Every entry that follows should be written out again exactly.

Data extracted from a collection
-------------------------

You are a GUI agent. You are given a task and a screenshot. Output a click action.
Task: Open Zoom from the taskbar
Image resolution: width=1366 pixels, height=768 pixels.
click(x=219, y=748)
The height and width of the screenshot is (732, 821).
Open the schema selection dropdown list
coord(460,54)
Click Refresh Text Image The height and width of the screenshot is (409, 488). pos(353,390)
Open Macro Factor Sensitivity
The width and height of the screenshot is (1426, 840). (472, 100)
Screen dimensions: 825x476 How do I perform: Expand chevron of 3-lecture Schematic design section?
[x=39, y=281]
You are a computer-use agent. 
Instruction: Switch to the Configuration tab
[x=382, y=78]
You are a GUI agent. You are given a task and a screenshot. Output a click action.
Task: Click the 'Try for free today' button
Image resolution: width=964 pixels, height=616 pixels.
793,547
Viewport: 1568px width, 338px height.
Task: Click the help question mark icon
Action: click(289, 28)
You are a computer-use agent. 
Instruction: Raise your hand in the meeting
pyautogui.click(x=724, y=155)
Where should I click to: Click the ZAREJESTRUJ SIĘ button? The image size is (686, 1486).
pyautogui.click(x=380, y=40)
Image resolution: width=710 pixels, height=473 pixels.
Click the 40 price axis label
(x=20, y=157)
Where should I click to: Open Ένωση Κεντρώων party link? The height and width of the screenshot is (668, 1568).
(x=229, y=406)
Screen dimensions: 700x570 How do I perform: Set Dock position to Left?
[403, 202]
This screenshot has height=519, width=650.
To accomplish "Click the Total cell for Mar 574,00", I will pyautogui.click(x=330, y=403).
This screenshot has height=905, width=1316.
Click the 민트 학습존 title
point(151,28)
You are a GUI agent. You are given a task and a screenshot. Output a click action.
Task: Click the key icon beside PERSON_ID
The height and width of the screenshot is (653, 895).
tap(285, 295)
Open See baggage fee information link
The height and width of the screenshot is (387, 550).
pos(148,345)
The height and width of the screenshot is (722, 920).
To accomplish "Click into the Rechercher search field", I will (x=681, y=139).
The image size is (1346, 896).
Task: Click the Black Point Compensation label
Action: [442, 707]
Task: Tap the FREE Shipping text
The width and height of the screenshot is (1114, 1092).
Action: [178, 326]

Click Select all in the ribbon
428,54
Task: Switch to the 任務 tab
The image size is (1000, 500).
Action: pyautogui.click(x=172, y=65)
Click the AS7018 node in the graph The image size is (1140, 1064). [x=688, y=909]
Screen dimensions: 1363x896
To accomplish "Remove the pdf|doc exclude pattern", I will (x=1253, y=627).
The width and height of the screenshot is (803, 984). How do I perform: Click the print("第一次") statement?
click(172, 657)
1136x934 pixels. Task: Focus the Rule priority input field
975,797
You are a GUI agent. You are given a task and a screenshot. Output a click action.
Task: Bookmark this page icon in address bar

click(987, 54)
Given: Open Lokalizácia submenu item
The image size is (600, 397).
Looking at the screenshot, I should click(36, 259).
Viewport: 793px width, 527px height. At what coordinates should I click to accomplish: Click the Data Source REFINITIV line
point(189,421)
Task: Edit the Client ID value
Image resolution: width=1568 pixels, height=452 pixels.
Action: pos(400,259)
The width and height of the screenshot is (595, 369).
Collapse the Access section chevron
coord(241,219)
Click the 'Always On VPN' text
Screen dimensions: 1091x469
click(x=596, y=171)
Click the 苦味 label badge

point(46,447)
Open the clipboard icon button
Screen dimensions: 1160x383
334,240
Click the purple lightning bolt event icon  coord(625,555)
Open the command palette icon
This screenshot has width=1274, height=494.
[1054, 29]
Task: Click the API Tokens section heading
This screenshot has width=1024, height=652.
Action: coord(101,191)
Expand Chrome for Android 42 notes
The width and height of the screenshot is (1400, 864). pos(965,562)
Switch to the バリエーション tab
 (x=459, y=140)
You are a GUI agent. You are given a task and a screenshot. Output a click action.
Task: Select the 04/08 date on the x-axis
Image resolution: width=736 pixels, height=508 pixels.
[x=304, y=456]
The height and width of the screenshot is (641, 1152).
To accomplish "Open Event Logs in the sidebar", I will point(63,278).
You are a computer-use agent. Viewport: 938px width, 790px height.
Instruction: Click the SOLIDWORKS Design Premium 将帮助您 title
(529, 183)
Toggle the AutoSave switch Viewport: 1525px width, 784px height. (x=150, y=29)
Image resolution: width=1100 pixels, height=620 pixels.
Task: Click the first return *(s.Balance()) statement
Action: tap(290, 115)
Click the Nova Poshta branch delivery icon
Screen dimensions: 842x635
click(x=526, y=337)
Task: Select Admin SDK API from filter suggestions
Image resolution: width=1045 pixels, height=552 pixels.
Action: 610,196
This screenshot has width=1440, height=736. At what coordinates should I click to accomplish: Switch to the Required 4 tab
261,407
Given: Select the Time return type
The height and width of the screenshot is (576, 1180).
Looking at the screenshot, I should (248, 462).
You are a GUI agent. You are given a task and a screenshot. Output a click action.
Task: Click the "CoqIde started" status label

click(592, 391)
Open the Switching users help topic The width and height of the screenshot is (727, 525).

-------------------------

**EXPECTED ANSWER:**
You are a GUI agent. You are given a task and a screenshot. Output a click action.
Task: Open Zoom from the taskbar
Image resolution: width=1366 pixels, height=768 pixels.
click(x=219, y=748)
The height and width of the screenshot is (732, 821).
Open the schema selection dropdown list
coord(460,54)
Click Refresh Text Image The height and width of the screenshot is (409, 488). pos(353,390)
Open Macro Factor Sensitivity
The width and height of the screenshot is (1426, 840). (472, 100)
Screen dimensions: 825x476 How do I perform: Expand chevron of 3-lecture Schematic design section?
[x=39, y=281]
You are a computer-use agent. 
Instruction: Switch to the Configuration tab
[x=382, y=78]
You are a GUI agent. You are given a task and a screenshot. Output a click action.
Task: Click the 'Try for free today' button
Image resolution: width=964 pixels, height=616 pixels.
793,547
Viewport: 1568px width, 338px height.
Task: Click the help question mark icon
Action: click(289, 28)
You are a computer-use agent. 
Instruction: Raise your hand in the meeting
pyautogui.click(x=724, y=155)
Where should I click to: Click the ZAREJESTRUJ SIĘ button? The image size is (686, 1486).
pyautogui.click(x=380, y=40)
Image resolution: width=710 pixels, height=473 pixels.
Click the 40 price axis label
(x=20, y=157)
Where should I click to: Open Ένωση Κεντρώων party link? The height and width of the screenshot is (668, 1568).
(x=229, y=406)
Screen dimensions: 700x570 How do I perform: Set Dock position to Left?
[403, 202]
This screenshot has height=519, width=650.
To accomplish "Click the Total cell for Mar 574,00", I will pyautogui.click(x=330, y=403).
This screenshot has height=905, width=1316.
Click the 민트 학습존 title
point(151,28)
You are a GUI agent. You are given a task and a screenshot. Output a click action.
Task: Click the key icon beside PERSON_ID
The height and width of the screenshot is (653, 895).
tap(285, 295)
Open See baggage fee information link
The height and width of the screenshot is (387, 550).
pos(148,345)
The height and width of the screenshot is (722, 920).
To accomplish "Click into the Rechercher search field", I will (x=681, y=139).
The image size is (1346, 896).
Task: Click the Black Point Compensation label
Action: [442, 707]
Task: Tap the FREE Shipping text
The width and height of the screenshot is (1114, 1092).
Action: [178, 326]

Click Select all in the ribbon
428,54
Task: Switch to the 任務 tab
The image size is (1000, 500).
Action: pyautogui.click(x=172, y=65)
Click the AS7018 node in the graph The image size is (1140, 1064). [x=688, y=909]
Screen dimensions: 1363x896
To accomplish "Remove the pdf|doc exclude pattern", I will (x=1253, y=627).
The width and height of the screenshot is (803, 984). How do I perform: Click the print("第一次") statement?
click(172, 657)
1136x934 pixels. Task: Focus the Rule priority input field
975,797
You are a GUI agent. You are given a task and a screenshot. Output a click action.
Task: Bookmark this page icon in address bar

click(987, 54)
Given: Open Lokalizácia submenu item
The image size is (600, 397).
Looking at the screenshot, I should click(36, 259).
Viewport: 793px width, 527px height. At what coordinates should I click to accomplish: Click the Data Source REFINITIV line
point(189,421)
Task: Edit the Client ID value
Image resolution: width=1568 pixels, height=452 pixels.
Action: pos(400,259)
The width and height of the screenshot is (595, 369).
Collapse the Access section chevron
coord(241,219)
Click the 'Always On VPN' text
Screen dimensions: 1091x469
click(x=596, y=171)
Click the 苦味 label badge

point(46,447)
Open the clipboard icon button
Screen dimensions: 1160x383
334,240
Click the purple lightning bolt event icon  coord(625,555)
Open the command palette icon
This screenshot has width=1274, height=494.
[1054, 29]
Task: Click the API Tokens section heading
This screenshot has width=1024, height=652.
Action: coord(101,191)
Expand Chrome for Android 42 notes
The width and height of the screenshot is (1400, 864). pos(965,562)
Switch to the バリエーション tab
 (x=459, y=140)
You are a GUI agent. You are given a task and a screenshot. Output a click action.
Task: Select the 04/08 date on the x-axis
Image resolution: width=736 pixels, height=508 pixels.
[x=304, y=456]
The height and width of the screenshot is (641, 1152).
To accomplish "Open Event Logs in the sidebar", I will point(63,278).
You are a computer-use agent. Viewport: 938px width, 790px height.
Instruction: Click the SOLIDWORKS Design Premium 将帮助您 title
(529, 183)
Toggle the AutoSave switch Viewport: 1525px width, 784px height. (x=150, y=29)
Image resolution: width=1100 pixels, height=620 pixels.
Task: Click the first return *(s.Balance()) statement
Action: tap(290, 115)
Click the Nova Poshta branch delivery icon
Screen dimensions: 842x635
click(x=526, y=337)
Task: Select Admin SDK API from filter suggestions
Image resolution: width=1045 pixels, height=552 pixels.
Action: 610,196
This screenshot has width=1440, height=736. At what coordinates should I click to accomplish: Switch to the Required 4 tab
261,407
Given: Select the Time return type
The height and width of the screenshot is (576, 1180).
Looking at the screenshot, I should (248, 462).
You are a GUI agent. You are given a task and a screenshot. Output a click action.
Task: Click the "CoqIde started" status label

click(592, 391)
Open the Switching users help topic The width and height of the screenshot is (727, 525).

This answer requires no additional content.